INSTRUCTIONS TO FOLLOW: Convert the items from the start through the line containing "pos(90,439)" into a numbered list, leaving out blank lines.

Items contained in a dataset

»»

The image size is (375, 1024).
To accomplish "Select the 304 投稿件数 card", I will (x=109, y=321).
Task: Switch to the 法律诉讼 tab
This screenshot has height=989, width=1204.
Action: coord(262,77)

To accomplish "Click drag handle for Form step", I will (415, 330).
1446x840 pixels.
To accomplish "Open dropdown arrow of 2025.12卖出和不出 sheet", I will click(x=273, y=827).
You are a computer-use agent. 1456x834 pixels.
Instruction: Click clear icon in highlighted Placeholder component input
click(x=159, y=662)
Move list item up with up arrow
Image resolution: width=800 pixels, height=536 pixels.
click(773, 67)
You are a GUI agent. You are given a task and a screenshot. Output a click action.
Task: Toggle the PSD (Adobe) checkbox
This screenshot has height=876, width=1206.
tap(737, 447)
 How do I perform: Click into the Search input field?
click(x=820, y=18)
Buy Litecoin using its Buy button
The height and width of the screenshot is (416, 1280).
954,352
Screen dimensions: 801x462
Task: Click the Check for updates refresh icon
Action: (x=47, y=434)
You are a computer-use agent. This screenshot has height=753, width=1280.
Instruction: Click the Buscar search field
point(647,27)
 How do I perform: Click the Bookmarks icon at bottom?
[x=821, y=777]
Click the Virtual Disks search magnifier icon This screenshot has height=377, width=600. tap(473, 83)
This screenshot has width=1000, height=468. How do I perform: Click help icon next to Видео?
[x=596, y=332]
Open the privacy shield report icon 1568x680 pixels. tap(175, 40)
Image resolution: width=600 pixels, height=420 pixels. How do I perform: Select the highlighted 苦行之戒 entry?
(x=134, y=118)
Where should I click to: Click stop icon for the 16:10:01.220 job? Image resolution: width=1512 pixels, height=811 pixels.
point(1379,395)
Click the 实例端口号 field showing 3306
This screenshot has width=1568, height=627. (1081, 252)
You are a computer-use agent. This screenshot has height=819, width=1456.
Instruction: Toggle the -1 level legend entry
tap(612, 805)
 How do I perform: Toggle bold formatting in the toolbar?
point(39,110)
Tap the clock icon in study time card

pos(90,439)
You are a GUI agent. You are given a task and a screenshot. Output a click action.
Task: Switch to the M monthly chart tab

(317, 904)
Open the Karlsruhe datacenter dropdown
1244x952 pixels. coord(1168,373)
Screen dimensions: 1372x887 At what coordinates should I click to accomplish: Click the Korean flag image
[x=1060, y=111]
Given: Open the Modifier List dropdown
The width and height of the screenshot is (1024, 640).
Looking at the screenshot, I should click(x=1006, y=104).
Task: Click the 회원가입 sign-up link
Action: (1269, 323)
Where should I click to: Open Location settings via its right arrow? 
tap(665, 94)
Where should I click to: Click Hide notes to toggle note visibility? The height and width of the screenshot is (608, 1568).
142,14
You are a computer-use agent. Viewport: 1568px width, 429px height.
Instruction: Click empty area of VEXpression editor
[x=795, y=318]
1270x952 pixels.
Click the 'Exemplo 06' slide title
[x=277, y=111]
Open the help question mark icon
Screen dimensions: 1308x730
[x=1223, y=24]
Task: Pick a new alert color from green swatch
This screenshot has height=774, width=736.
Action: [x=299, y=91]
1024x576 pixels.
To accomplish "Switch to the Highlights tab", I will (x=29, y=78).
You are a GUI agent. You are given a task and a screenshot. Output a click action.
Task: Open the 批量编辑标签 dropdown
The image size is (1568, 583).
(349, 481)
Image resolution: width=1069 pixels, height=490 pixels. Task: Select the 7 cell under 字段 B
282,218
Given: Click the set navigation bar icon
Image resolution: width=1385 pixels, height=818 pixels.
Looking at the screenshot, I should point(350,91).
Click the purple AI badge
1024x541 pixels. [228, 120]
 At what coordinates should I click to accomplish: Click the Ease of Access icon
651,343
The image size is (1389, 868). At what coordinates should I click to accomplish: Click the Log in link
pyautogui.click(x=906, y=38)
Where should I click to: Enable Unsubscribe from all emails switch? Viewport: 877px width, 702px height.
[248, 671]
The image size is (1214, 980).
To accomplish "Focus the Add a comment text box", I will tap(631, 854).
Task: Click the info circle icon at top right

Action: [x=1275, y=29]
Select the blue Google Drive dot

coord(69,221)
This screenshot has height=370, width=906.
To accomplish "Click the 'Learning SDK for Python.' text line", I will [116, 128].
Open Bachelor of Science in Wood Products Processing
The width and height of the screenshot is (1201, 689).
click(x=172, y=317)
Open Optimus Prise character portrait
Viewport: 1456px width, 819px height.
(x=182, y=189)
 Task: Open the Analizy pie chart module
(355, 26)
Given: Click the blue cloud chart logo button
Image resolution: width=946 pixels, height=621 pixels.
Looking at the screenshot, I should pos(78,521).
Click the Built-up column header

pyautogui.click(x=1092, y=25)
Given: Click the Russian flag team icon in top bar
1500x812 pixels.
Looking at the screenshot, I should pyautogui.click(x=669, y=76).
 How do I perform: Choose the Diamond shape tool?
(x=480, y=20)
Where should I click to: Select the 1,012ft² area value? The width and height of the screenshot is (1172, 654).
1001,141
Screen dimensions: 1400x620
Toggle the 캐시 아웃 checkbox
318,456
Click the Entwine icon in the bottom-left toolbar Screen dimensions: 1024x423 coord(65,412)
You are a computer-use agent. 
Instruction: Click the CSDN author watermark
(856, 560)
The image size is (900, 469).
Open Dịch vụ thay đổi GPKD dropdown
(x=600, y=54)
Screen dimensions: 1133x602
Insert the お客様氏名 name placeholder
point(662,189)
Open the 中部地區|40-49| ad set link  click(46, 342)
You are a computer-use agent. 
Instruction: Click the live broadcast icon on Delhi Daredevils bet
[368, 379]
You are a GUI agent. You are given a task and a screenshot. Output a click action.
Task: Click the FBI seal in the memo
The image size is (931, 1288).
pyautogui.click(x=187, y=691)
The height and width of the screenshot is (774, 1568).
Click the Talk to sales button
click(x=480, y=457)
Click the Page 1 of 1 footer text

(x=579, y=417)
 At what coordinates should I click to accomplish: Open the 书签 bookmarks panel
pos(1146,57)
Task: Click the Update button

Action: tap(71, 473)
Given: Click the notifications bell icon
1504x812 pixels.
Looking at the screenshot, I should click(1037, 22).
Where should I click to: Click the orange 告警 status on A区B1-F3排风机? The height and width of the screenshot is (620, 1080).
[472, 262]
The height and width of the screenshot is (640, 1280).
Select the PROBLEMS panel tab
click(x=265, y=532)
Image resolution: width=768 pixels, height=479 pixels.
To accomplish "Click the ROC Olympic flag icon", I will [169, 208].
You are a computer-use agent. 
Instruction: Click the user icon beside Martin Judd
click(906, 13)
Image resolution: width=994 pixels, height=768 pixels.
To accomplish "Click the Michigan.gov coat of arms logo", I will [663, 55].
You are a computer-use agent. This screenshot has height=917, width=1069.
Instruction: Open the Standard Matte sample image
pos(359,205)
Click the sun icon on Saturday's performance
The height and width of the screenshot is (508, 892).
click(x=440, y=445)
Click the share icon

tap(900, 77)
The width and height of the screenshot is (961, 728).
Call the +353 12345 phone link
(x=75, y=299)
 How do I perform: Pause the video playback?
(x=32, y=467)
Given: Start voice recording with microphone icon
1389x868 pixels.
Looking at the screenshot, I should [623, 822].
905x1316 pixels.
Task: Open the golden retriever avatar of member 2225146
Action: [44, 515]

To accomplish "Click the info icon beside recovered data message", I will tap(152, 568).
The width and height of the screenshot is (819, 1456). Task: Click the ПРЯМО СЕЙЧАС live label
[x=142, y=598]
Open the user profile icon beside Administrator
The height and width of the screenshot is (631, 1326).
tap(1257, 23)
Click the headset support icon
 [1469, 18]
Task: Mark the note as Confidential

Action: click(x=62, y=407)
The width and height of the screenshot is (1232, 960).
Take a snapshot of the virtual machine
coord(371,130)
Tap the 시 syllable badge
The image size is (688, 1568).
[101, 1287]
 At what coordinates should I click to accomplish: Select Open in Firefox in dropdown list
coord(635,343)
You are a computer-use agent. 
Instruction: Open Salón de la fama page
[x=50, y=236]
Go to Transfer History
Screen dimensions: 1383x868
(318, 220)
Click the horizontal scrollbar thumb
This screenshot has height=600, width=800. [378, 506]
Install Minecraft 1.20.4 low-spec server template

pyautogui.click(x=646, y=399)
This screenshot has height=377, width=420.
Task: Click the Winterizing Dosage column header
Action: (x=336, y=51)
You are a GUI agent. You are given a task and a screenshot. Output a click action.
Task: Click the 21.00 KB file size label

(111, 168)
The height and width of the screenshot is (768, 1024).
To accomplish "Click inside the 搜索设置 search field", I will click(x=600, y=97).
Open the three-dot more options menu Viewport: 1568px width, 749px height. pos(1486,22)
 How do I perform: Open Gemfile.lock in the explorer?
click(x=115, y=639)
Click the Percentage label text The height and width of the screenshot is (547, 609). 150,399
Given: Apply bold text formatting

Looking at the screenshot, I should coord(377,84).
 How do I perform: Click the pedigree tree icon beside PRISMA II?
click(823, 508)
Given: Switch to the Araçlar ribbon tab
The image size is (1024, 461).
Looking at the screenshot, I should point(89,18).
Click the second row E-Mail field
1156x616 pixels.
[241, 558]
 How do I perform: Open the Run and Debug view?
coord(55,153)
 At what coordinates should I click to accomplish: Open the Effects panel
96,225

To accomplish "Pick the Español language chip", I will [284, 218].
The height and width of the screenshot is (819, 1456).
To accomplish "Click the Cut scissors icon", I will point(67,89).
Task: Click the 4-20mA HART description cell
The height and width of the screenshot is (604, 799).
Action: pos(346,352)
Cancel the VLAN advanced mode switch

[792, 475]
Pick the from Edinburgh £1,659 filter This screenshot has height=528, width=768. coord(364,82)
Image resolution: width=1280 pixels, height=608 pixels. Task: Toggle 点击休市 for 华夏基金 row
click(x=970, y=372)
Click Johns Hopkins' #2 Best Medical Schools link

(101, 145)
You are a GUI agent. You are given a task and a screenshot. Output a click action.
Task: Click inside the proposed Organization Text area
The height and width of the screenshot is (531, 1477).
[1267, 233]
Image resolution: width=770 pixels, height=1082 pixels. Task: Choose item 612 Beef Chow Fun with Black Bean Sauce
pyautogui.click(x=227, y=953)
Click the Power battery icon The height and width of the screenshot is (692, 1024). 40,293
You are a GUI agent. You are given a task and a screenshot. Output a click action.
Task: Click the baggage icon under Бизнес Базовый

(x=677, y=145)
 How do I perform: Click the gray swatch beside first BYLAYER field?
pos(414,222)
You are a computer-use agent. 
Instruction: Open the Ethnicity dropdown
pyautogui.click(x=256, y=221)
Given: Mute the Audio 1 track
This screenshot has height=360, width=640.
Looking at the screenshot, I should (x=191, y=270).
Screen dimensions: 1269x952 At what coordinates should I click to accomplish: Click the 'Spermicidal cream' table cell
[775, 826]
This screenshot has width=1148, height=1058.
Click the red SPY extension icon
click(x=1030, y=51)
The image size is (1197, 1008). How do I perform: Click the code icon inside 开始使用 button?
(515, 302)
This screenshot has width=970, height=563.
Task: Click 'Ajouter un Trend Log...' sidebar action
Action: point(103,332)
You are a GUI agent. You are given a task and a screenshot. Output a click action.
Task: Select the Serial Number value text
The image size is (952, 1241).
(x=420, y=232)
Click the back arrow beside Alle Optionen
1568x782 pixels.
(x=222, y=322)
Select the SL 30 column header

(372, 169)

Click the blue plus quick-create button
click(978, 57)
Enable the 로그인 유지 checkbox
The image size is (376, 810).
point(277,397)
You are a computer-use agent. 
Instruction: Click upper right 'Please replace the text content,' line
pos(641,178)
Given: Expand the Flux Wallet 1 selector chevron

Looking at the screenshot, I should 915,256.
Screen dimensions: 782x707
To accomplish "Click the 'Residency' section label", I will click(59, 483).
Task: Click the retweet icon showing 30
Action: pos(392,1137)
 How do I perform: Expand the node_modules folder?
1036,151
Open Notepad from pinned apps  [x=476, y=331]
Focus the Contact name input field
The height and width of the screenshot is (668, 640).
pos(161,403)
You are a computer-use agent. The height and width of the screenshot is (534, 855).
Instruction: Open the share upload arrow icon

««

RESPONSE TO THE TASK:
1. The image size is (375, 1024).
2. To accomplish "Select the 304 投稿件数 card", I will (x=109, y=321).
3. Task: Switch to the 法律诉讼 tab
4. This screenshot has height=989, width=1204.
5. Action: coord(262,77)
6. To accomplish "Click drag handle for Form step", I will (415, 330).
7. 1446x840 pixels.
8. To accomplish "Open dropdown arrow of 2025.12卖出和不出 sheet", I will click(x=273, y=827).
9. You are a computer-use agent. 1456x834 pixels.
10. Instruction: Click clear icon in highlighted Placeholder component input
11. click(x=159, y=662)
12. Move list item up with up arrow
13. Image resolution: width=800 pixels, height=536 pixels.
14. click(773, 67)
15. You are a GUI agent. You are given a task and a screenshot. Output a click action.
16. Task: Toggle the PSD (Adobe) checkbox
17. This screenshot has height=876, width=1206.
18. tap(737, 447)
19.  How do I perform: Click into the Search input field?
20. click(x=820, y=18)
21. Buy Litecoin using its Buy button
22. The height and width of the screenshot is (416, 1280).
23. 954,352
24. Screen dimensions: 801x462
25. Task: Click the Check for updates refresh icon
26. Action: (x=47, y=434)
27. You are a computer-use agent. This screenshot has height=753, width=1280.
28. Instruction: Click the Buscar search field
29. point(647,27)
30.  How do I perform: Click the Bookmarks icon at bottom?
31. [x=821, y=777]
32. Click the Virtual Disks search magnifier icon This screenshot has height=377, width=600. tap(473, 83)
33. This screenshot has width=1000, height=468. How do I perform: Click help icon next to Видео?
34. [x=596, y=332]
35. Open the privacy shield report icon 1568x680 pixels. tap(175, 40)
36. Image resolution: width=600 pixels, height=420 pixels. How do I perform: Select the highlighted 苦行之戒 entry?
37. (x=134, y=118)
38. Where should I click to: Click stop icon for the 16:10:01.220 job? Image resolution: width=1512 pixels, height=811 pixels.
39. point(1379,395)
40. Click the 实例端口号 field showing 3306
41. This screenshot has width=1568, height=627. (1081, 252)
42. You are a computer-use agent. This screenshot has height=819, width=1456.
43. Instruction: Toggle the -1 level legend entry
44. tap(612, 805)
45.  How do I perform: Toggle bold formatting in the toolbar?
46. point(39,110)
47. Tap the clock icon in study time card
48. pos(90,439)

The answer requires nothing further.